Nanomedicine has emerged as a transformative approach in oncology, offering promising advances in cancer diagnostics, targeted therapy, and personalized treatment. Despite its immense potential, concerns regarding the toxicological profile, biosafety, and regulatory approval of nanomedical formulations remain significant barriers to clinical translation. This review provides a comprehensive analysis of the toxicological implications and regulatory considerations associated with nanomedicine use in oncology. It discusses the pharmacokinetics, biodistribution, immunogenicity, and potential cytotoxicity of various nanocarriers, including liposomes, dendrimers, metallic nanoparticles, and polymeric nanostructures.

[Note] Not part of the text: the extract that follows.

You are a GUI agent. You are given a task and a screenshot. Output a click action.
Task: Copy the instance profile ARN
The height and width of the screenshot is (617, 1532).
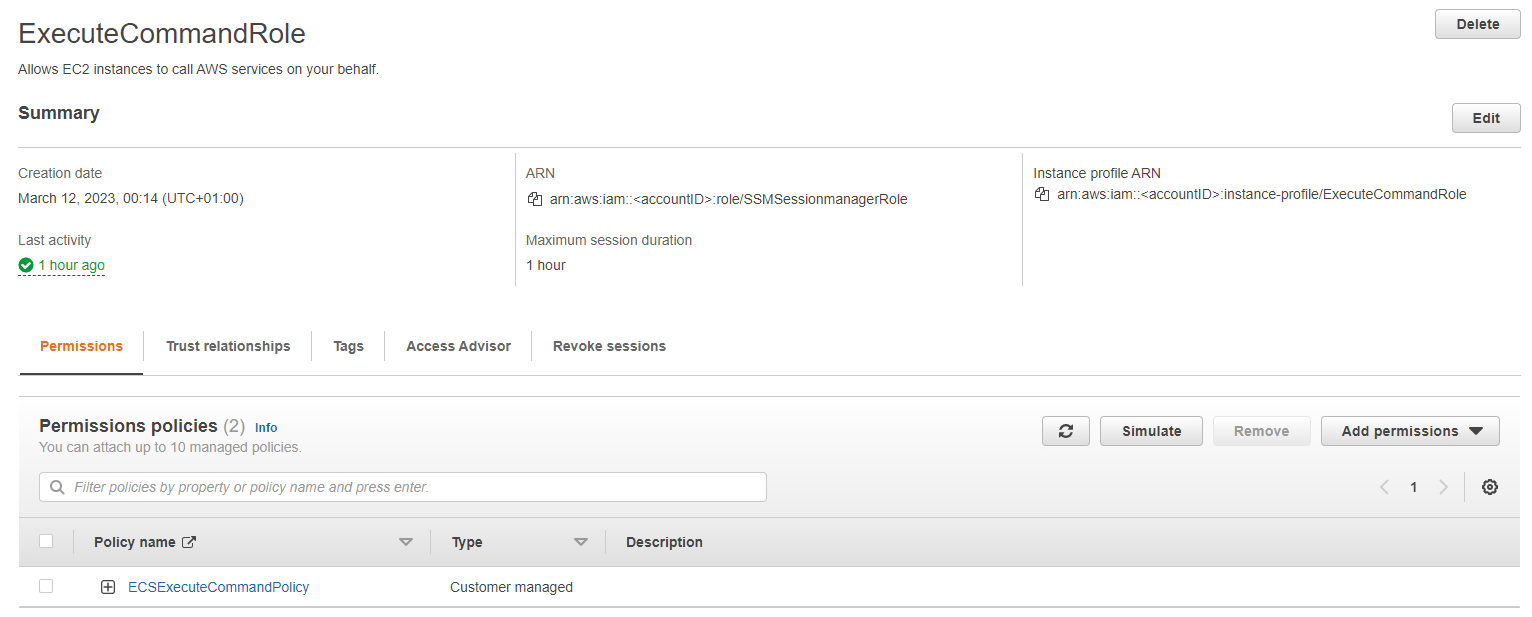pos(1042,194)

The review highlights the challenges in evaluating long-term safety due to the unique physicochemical properties of nanoparticles, such as size, shape, surface charge, and coating. Furthermore, we examine the current regulatory frameworks adopted by agencies like the FDA and EMA, focusing on preclinical evaluation, Good Manufacturing Practices (GMP), clinical trial design, and post-marketing surveillance. Case studies of approved nano-oncology drugs such as Doxil® and Abraxane® are presented to elucidate the pathway from bench to bedside. The article underscores the urgent need for standardized toxicity testing protocols, harmonized regulatory guidelines, and multidisciplinary collaboration to ensure the safe and effective integration of nanomedicine into routine oncologic care. As the field advances, addressing these toxicological and regulatory challenges will be crucial to harnessing the full therapeutic potential of nanotechnology in cancer treatment.